Mieszkańcy Jedlińska hucznie zakończyli karnawał. Najwięcej osób, i to nie tylko z gminy, ale z całej Polski i z zagranicy, bawiło się trzeciego dnia zapustów.
Kilka lat temu w Jedlińsku powrócono do wielowiekowej tradycji świętowania trzech ostatnich dni karnawału, bo - jak to w kronice napisał ks.

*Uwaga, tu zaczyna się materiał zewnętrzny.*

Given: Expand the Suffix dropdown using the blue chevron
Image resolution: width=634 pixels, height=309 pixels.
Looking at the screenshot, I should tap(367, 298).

Kloczkowski - "są to dni szalone na zabawę przeznaczone". Dlatego w niedzielę odbył się bal kobiet, w poniedziałek z recitalem wystąpiła Edyta Geppert, a we wtorek oprócz widowiska można było obejrzeć prezentację obrzędu "Pogrzebanie Basa" w wykonaniu chóru Cecylia działającego przy MOK w Krzanowicach na Śląsku oraz bawić się przy dźwiękach zespołów i kapel ludowych.
Wójt Gminy Jedlińsk Wojciech Walczak podkreśla, że jest to duża promocja gminy. - Nie ma czegoś takiego ani w Europie, ani w naszym kraju. Widzimy zainteresowanie ludzi z zewnątrz. W tym roku mamy gości z Ukrainy, Niemiec i Anglii, którzy chcą ten nasz obyczaj opisać - mówi.
Po raz pierwszy w tym roku za szczególny wkład w działalność społeczną i charytatywną oraz kształtowanie wzorowych postaw i wartości przyznano statuetki "Jedliński Raczek". Otrzymali je ks. prał. Henryk Ćwiek, kierownik Muzeum Witolda Gombrowicza we Wsoli Tomasz Tyczyński oraz prezes Zarządu Banku Spółdzielczego w Jedlińsku Krzysztof Sadurski.